NOTE: The design used in this Instructable was based conceptually on the Straw Camera Design by Michael Farrell & Cliff Haynes (as shown HERE).


* My laser cut file is attached, but here are the steps

NOTE: Adobe Illustrator was my choice to use for this as I'm already used to it, but any vector graphic platform should work fine. For example, you could use photoshop, etc. Just make sure you google documentation to find out the equivalent actions to the steps below.


In Illustrator, if you hold down the shape tool (usually looks like a square or a circle and is default to one shape or the other) you can select the polygon tool. Do that, and select 6 sides to produce the lovely shape of a hexagon. Round the corners a bit to help reduce sharp angles that can trap light or distort your image.

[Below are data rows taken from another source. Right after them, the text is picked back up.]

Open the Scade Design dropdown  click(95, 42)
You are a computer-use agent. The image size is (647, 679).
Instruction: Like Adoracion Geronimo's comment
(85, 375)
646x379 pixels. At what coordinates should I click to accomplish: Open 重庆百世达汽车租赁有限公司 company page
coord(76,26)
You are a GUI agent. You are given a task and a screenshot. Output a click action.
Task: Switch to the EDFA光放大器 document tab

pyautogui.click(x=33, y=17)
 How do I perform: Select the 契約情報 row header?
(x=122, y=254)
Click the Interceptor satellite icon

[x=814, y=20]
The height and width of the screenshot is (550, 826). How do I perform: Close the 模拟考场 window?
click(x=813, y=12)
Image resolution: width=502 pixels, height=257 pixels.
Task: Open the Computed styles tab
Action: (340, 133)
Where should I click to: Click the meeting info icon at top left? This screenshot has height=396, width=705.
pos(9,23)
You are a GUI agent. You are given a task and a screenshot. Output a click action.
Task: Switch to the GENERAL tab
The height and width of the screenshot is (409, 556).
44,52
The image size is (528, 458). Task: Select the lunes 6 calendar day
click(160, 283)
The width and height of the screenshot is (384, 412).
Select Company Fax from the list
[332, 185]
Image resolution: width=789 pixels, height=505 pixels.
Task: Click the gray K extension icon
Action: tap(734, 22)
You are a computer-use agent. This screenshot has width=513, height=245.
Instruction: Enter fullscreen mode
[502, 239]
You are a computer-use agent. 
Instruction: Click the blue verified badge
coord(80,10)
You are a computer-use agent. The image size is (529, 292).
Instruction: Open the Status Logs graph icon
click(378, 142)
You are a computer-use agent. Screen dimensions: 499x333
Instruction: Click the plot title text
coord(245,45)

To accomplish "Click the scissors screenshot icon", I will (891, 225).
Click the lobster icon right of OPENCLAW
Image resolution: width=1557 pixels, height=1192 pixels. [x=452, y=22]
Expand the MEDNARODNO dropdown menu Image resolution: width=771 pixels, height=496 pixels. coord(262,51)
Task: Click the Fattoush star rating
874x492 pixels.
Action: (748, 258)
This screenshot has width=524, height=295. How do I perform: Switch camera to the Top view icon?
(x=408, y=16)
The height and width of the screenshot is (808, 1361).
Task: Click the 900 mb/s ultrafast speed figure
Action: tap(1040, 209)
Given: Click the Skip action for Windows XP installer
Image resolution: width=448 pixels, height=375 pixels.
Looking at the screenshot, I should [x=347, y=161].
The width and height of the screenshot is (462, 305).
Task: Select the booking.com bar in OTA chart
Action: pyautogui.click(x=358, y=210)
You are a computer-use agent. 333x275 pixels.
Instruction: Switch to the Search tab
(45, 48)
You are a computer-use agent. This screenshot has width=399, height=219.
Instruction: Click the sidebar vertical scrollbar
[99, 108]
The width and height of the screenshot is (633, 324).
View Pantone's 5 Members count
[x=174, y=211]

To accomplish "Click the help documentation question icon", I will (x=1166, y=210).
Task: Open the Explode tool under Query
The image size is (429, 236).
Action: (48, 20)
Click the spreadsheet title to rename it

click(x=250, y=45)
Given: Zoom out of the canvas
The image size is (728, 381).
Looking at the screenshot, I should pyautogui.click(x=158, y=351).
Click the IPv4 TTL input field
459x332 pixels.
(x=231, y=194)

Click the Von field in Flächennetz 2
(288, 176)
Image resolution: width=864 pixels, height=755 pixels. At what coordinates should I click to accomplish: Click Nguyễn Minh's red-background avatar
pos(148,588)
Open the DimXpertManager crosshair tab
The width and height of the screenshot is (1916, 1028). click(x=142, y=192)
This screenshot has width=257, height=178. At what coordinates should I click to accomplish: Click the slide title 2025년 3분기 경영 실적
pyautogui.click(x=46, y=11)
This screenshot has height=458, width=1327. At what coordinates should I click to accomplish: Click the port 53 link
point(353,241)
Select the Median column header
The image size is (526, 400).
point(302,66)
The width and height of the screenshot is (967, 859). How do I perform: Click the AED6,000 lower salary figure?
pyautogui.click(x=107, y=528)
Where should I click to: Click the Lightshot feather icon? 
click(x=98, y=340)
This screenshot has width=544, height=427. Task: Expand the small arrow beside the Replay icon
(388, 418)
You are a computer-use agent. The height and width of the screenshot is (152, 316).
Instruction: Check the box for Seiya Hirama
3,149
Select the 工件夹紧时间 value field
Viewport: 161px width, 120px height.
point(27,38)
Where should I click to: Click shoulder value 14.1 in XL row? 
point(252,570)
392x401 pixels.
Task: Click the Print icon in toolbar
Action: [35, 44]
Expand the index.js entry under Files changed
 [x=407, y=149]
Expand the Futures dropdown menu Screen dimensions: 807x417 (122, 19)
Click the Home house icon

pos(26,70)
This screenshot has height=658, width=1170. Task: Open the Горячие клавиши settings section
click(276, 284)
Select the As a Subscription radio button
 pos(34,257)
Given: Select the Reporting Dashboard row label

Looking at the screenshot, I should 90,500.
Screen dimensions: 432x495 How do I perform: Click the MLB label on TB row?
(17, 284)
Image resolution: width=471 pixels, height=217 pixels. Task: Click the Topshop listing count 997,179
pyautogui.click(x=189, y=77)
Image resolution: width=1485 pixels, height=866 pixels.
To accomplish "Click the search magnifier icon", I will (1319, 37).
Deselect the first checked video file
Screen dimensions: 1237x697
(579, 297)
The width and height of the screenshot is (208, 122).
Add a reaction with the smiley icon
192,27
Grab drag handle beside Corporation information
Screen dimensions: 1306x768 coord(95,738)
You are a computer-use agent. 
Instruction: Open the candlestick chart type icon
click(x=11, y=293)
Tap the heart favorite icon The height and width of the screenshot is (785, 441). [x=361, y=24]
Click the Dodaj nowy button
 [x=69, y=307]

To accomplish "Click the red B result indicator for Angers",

You're going to need to determine the size of your camera and the size of the image input here (refer to intro). I choose the camera to be about 5" wide and 5" long.

The material you'll be using is 0.25" plywood so you'll need 20 cuts to get to 5" long plus four more cuts for the plug and one for the pinhole. So make 26 hexagons with a radius of 5".

Make another 23 hexagons 1/4" smaller; so a radius of 4.75". Place and center (with the ALIGN tool) those shapes within 23 of the larger ones. Group each pair individually. I'll call these double hexagons.

Make 6 hexagons with a radius of 1"; group them together.

Isolate one of the double hexagons. To the side, make a hexagon with a radius of 0.25". Place as many of these as you like within the center of the isolated double hexagon in a beehive pattern as shown above. Once centered, delete the inner ring of the larger hexagons and group entire shape together. This is your beehive filter.

The 20 of the remaining double hexagons will be the camera length we calculated above based on the material and camera design. The 2 double hexagons and 2 whole hexagons will make your plug, with the 6 one-inch hexagons making the knob. The remaining 1 whole hexagon is for the pinhole. Group each section together.

NOTE: If you have a different material size or desired camera length, recalculate to appropriately accommodate your design.


Back to that shape tool, use the oval shape to make a circle with a diameter of 0.1" and place it in the center (using the align tool) of the remaining whole hexagon and group the shapes.


If you opt to have something etched on the front or back make sure you to both outline and trace images and fonts so that they function as vectors. Give the etched designs a different RGB or CMYK color than the cuts. I personally put cuts in red and etching (raster images) in black.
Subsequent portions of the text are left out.